Decreased Risk of Cardiac and Vascular Complications in Patients with Alpha-1-Antitrypsin Deficiency

Abstract

Background: Alpha-1-antitrypsin deficiency (AATD) is a genetic disorder characterized by low levels of the antiprotease Alpha-1-antitrypsin protein (AAT) within blood. In AATD, research has shown misfolded AAT accumulates within the liver and poorly controls protease activity in the lungs, resulting in liver and lung sequela. AATD’s impact on cardiac and vascular health is far less researched and conflicting data has emerged. This study aims to determine if AATD’s possible protective role against cardiac and vascular complications is consistent between the COSYCONET and RWEdataLab’s databases. 

Methods: The IU School of Medicine-Evansville RWEdataLab (CRC/Sidus Insights) psychiatric and cardiac databases were used to select two groups for comparison: patients with AATD and patients without AATD with a diagnosis of COPD, emphysema, or chronic bronchitis, all without a history of lobectomy or lung or liver transplant or malignancy. Differences in diagnosis history were compared using odds ratios.

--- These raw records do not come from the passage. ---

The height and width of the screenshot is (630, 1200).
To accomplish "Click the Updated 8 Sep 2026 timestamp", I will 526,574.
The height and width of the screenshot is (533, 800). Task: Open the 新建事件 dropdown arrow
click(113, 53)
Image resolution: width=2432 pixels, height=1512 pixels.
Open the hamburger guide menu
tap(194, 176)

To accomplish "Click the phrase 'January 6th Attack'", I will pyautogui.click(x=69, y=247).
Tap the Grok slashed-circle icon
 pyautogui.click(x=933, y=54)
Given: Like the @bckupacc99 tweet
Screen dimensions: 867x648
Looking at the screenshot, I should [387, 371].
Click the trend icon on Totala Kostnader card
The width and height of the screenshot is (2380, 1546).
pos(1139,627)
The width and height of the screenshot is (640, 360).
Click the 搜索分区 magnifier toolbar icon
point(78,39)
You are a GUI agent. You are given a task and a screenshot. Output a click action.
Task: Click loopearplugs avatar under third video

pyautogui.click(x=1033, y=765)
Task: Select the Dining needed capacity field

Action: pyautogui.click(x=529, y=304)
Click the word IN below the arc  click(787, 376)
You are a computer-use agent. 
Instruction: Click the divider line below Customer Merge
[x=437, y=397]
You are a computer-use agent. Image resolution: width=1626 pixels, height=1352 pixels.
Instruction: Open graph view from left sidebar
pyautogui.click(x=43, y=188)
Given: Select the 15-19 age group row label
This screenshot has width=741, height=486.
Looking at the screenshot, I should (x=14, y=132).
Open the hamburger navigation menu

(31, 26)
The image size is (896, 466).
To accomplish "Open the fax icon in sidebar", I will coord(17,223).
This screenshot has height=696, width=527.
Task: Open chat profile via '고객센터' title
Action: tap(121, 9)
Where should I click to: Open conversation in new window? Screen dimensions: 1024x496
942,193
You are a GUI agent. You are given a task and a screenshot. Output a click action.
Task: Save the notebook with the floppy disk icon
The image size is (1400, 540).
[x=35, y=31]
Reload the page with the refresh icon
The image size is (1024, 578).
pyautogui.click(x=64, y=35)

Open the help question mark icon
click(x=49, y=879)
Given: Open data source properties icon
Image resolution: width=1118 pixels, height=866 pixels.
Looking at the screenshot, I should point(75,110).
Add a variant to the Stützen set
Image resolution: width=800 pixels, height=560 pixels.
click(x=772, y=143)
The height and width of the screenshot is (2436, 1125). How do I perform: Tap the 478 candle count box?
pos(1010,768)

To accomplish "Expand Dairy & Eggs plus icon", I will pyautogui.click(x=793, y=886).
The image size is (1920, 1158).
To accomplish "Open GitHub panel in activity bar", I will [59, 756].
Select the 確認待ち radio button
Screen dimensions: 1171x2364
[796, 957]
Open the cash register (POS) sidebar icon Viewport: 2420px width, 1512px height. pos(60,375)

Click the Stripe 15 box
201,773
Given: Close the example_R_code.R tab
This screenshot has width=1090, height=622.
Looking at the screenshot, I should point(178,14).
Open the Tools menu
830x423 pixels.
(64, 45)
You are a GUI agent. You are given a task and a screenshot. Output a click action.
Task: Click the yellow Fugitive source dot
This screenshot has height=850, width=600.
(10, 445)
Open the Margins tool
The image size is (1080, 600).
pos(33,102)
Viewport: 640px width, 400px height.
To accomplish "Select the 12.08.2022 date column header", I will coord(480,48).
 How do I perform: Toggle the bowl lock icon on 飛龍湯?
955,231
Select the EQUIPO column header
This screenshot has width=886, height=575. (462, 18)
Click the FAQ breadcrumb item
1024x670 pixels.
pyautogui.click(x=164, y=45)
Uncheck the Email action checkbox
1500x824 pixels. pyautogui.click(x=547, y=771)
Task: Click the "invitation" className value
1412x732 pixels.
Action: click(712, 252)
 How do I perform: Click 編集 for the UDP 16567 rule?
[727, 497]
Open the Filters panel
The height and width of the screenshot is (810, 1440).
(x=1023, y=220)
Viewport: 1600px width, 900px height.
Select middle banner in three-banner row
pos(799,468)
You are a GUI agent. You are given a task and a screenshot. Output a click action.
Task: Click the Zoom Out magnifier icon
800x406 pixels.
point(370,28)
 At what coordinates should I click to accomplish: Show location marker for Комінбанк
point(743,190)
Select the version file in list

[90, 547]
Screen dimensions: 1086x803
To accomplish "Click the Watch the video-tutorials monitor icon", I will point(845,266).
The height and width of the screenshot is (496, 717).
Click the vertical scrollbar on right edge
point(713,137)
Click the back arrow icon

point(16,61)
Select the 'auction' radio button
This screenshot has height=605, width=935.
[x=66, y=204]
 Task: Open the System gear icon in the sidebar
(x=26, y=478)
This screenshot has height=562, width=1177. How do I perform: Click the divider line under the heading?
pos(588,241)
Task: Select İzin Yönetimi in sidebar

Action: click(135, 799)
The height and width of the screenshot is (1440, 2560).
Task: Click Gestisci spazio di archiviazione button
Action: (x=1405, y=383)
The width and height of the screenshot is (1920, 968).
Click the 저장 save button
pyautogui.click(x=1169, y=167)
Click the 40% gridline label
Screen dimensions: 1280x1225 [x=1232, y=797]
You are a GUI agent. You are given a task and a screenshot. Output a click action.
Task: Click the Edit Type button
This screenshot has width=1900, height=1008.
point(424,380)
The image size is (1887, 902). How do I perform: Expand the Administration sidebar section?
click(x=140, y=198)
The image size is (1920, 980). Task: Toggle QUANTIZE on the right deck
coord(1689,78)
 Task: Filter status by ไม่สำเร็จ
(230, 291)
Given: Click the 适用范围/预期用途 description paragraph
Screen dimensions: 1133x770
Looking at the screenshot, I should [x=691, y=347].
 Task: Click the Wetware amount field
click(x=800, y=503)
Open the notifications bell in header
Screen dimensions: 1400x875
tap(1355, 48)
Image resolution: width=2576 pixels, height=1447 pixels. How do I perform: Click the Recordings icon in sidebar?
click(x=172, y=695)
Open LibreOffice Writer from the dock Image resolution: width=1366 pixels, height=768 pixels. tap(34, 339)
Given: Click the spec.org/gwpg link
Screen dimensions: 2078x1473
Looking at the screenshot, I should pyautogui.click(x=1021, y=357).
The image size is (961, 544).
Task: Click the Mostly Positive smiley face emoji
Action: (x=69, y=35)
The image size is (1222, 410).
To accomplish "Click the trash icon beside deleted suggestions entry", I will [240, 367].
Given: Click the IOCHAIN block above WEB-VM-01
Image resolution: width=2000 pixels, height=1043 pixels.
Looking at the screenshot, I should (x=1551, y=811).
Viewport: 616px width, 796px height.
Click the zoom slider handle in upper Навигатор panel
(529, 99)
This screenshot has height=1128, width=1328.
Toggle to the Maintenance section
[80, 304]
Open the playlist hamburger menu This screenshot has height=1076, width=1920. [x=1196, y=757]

Results: Comparing 879 AATD patient’s diagnoses against 3489 non-AATD patients with lung condition’s diagnoses within the psychiatric database shows a protective role in both vascular and cardiac health with the following odds ratios and respective 95% CIs: 0.501 (0.325-0.771) for cerebrovascular accident, 0.499 (0.430-0.579) for hypertension, 0.377 (0.289-0.494) for chronic heart failure, 0.442 (0.273-0.714) for myocardial infarction, 0.490 (0.398-0.605) for coronary artery disease, and 0.742 (0.589-0.935) for peripheral artery disease. Similar searches were performed in the cardiac database, but too few AATD patients were found to perform calculations with statistical significance.

Conclusion and Implications: These findings suggest that AATD may have a protective role in cardiac and vascular health. The mechanism behind these findings is unknown and may highlight an area of potential future study. Additionally, further research is needed to determine if AAT augmentation therapy is affecting this protective aspect.